As I designed Interval with predominantly geometric purposes in mind, Interval.isEmpty here is analagous to CGRect.isEmpty: It returns true if any geometric space is subtended, and false otherwise. From the set theoretic perspective, the set of all points in a closed range is never empty, and this is the definition that ClosedRange uses. However, having an attribute that always returns true seems rather less than utilitarian unless there was a conformance to a protocol where some conformers return all possibilities. This is true for ClosedRange, which inherits its isEmpty attribute from its conformance to the Range protocol, but not true for Interval, which does not conform to Range.

As stated by @bjhomer, the ordering of bounds a and b in Interval is a non-trivial piece of data that is not encoded in any way by ClosedRange. To do something similar with ClosedRange you must separately add this data by using stride(), StrideThrough or something similar, which means you need to keep the direction of stride separate somewhere. This is not an issue with Interval, which implicitly encodes this information. For geometric purposes at least, this is a huge win.

In my experience this behavior is highly desirable. See the example above of interpolating between two colors using Interval. How would you code that using ClosedRange?

I did find any custom Equatable conformance in your source, so I assume that in your current implementation, Interval(a, b) != Interval(b, a) ? I feel that intervals should be equal if they differ only in direction.

Perhaps Interval should be renamed DirectedInterval or something similar because the direction from a to b is integral to its function and purpose. So Interval(a, b) != Interval(b, a) when a != b is always true. To perform an undirected comparison you would do i1.normalized == i2.normalized, where i1 and i2 are Intervals.

And yes, I am using Swift's default synthesized conformance to Equatable and Hashable, which seem suitable to the purpose of the type.

I don't think your Interval has any of the disadvantages that mine does, so long as you avoid .infinity .

I don't check for .infinity or .nan at construction time, but I do provide an .isFinite check attribute, and my linear interpolation implementations do contain asserts that catch intervals with infinite bounds and possible divide by zero conditions.

In that case, your Interval shares a similar weakness as mine, where its correctness in some operations can not be guaranteed at compile time.

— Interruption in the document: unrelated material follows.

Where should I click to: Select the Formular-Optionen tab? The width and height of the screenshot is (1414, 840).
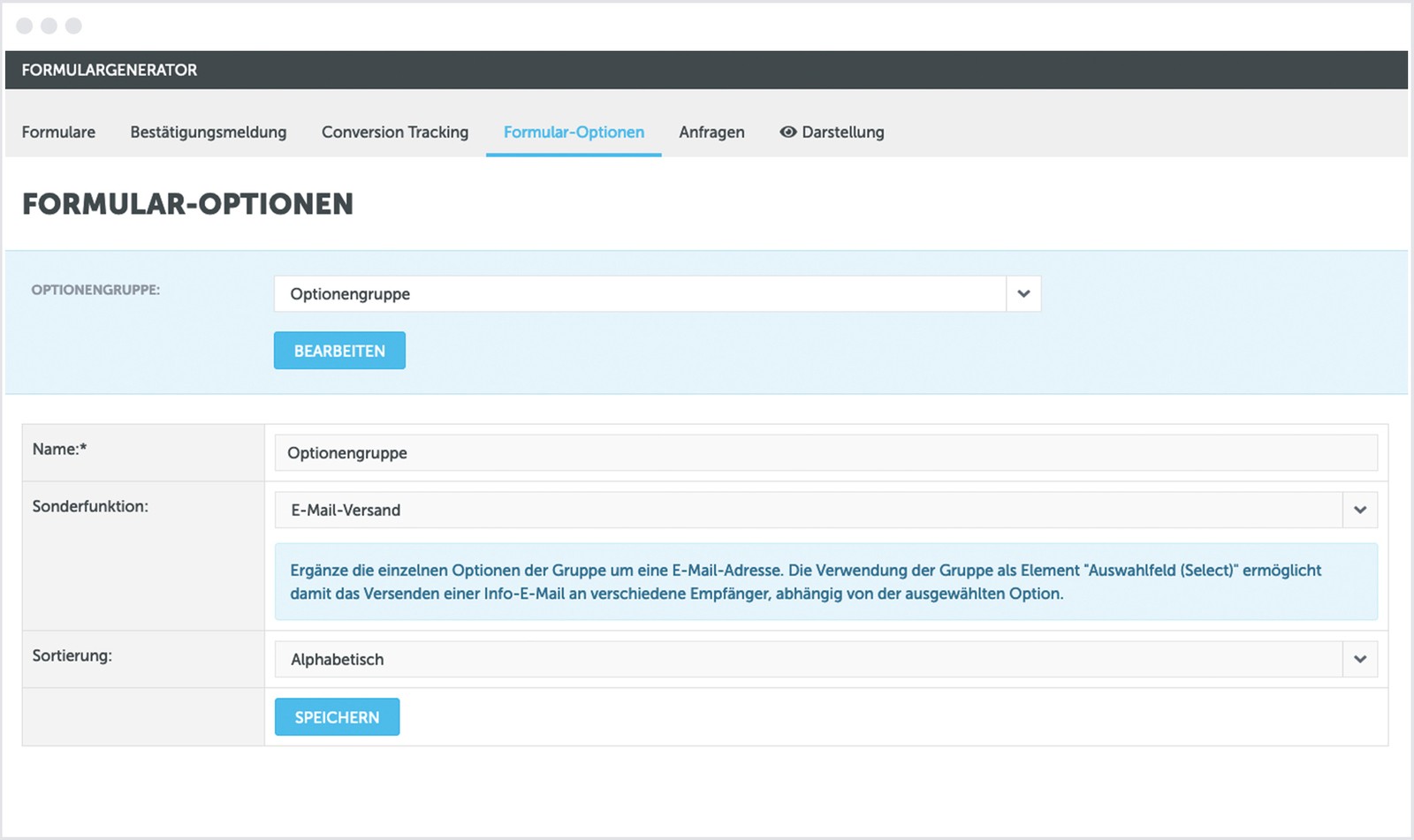coord(574,132)
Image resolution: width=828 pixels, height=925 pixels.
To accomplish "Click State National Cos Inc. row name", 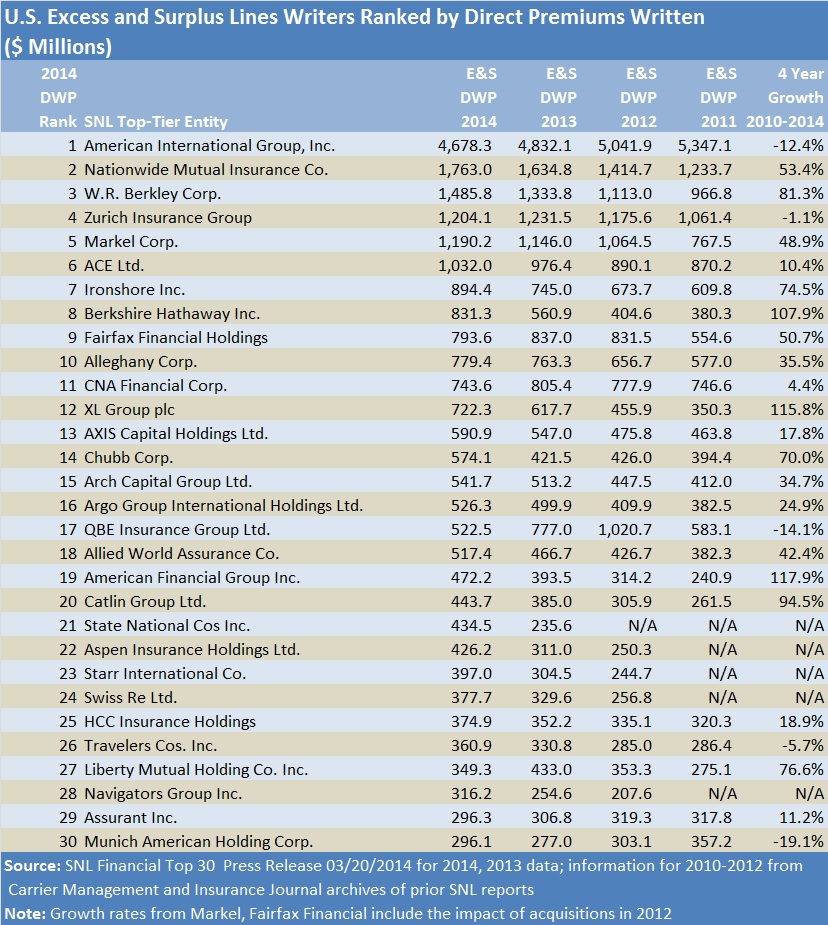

This is a tradeoff between correctness and performance. I expect Interval to be used in a lot of situations where guaranteed correctness is less important than performance.

What’s your gain in performance?

I understand this, but to rephrase my question: when do you need this piece of data? Among the APIs demonstrated, it is used for interpolate, for which situation see below:

As I noted above, I would use a tuple, or two separate parameters. What is gained by creating a type for this, given that it enforces no invariants about the two values (which, after all, is what distinguishes this type from range types to begin with)?

If there is sufficient demand, such asserts could be placed in the constructors. Currently Interval is also immutable, so whether a and b should be let or var is somewhat of an open issue, but if they are changed to var then such checks would also have to be done at assignment time.